■ THE PROBLEM
Switch "Uncheck" to "Check" in the lines from the one with "You are a GUI" up to and including the one with "(x=16, y=328)", and give back only those lines with nothing else changed. Leave the pictures out of your answer.

## start LISTED ENTRIES

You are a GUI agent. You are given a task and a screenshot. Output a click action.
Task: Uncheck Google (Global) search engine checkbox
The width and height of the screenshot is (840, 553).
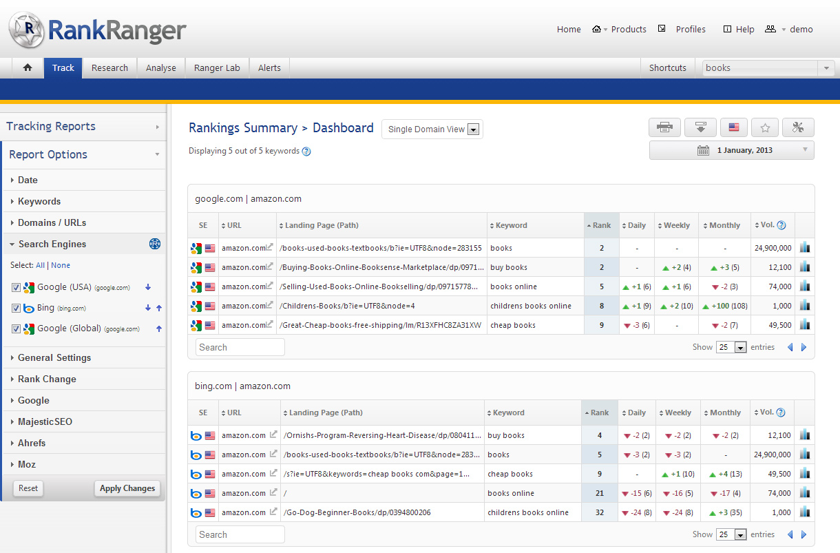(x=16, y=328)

## end LISTED ENTRIES
## start LISTED ENTRIES

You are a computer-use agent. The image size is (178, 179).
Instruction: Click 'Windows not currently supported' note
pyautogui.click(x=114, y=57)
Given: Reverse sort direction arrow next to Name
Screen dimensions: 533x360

## end LISTED ENTRIES
## start LISTED ENTRIES

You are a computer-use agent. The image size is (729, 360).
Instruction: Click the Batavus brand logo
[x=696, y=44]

## end LISTED ENTRIES

■ CORRECT RESPONSE
You are a GUI agent. You are given a task and a screenshot. Output a click action.
Task: Check Google (Global) search engine checkbox
The width and height of the screenshot is (840, 553).
(x=16, y=328)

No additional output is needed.